Oireachtas Joint and Select Committees
Wednesday, 7 March 2018
Joint Oireachtas Committee on Future of Mental Health Care
Mental Health Services: Discussion (Resumed)
1:30 pm
Dr. Kieran Moore:
I thank the Deputy for the question, to which there are a number of elements. I shall answer it honestly. The simple answer is that it is absolutely devastating. The Deputy is correct in that regard. It is important when designing services that we try to examine the difference between mental health and mental illness. I say that because at any one time approximately 20% of children broadly have psychological difficulties which may extend from difficulties within the family and bullying at school to the other end. I am not saying one is different from the other, except where there is a very severe illness such as schizophrenia which is a long-term biological illness that, unfortunately, will require an input from the medical and other professions for the rest of the patient's life. It is about working out how we deliver the service. That is why we would very much welcome having psychologists in primary care services. In some parts of the country there is a waiting list of approximately four years, which is crazy.
To go back to our bit, it does not make sense that specialists end up seeing children who do not need to see them. Many of the children on the waiting list for the specialist service do not necessarily need a specialist service. However, they do need to see somebody, which is why we are very much promoting the idea that primary care psychology services and all of the other ancillary services should be resourced also. On our side, we really need help with the more specialist service.

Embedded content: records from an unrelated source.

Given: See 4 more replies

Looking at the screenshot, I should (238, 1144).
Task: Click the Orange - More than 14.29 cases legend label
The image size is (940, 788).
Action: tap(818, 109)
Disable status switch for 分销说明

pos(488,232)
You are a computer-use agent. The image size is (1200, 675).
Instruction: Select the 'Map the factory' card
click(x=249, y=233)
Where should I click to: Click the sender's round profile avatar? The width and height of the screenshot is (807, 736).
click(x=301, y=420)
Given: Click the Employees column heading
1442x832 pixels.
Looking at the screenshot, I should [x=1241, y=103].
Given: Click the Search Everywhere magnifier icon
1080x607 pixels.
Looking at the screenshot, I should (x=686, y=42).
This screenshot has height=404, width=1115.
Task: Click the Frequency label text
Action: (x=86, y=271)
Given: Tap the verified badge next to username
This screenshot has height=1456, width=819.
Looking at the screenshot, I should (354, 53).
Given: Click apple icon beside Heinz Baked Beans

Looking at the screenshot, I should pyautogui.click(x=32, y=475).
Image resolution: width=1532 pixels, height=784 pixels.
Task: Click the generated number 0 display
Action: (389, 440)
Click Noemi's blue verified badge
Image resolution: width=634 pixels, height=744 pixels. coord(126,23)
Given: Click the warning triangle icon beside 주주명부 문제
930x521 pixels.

To answer the Deputy's question, early intervention is key in anything about which we know. We know that 50% of mental illnesses which will require psychiatric intervention come on before the age of 14 years and 75% by 25. The earlier the intervention, the better, including in cases of autism and ADHD. Not only does it help the child, but it also helps society in order that people can work in the community and will not need to be in receipt of disability benefit for long periods. It is best to have intervention as early as possible. Expenditure is far lower than at the other end where one ends up treating people. Even with those with whom I deal, 17 and 18 year olds, it is almost too late. It is not too late, but it can be in some cases where people are already in trouble with the Garda or may not be able to work or go to school. It is not just about resources and early intervention, but they do have a huge influence.
To answer the questions on retention and recruitment, a large part is that people really enjoy working together when they are able to do so and when the resources required are in place. Colleagues of mine are frustrated across the spectrum. The psychological stress and burden in being overworked cause a lot of difficulties for people.
On the point about psychiatric nurses, there are really good, interested people who want to work and do work. However, the system does not work at times. Perhaps if we had more people and more support available, we could do better.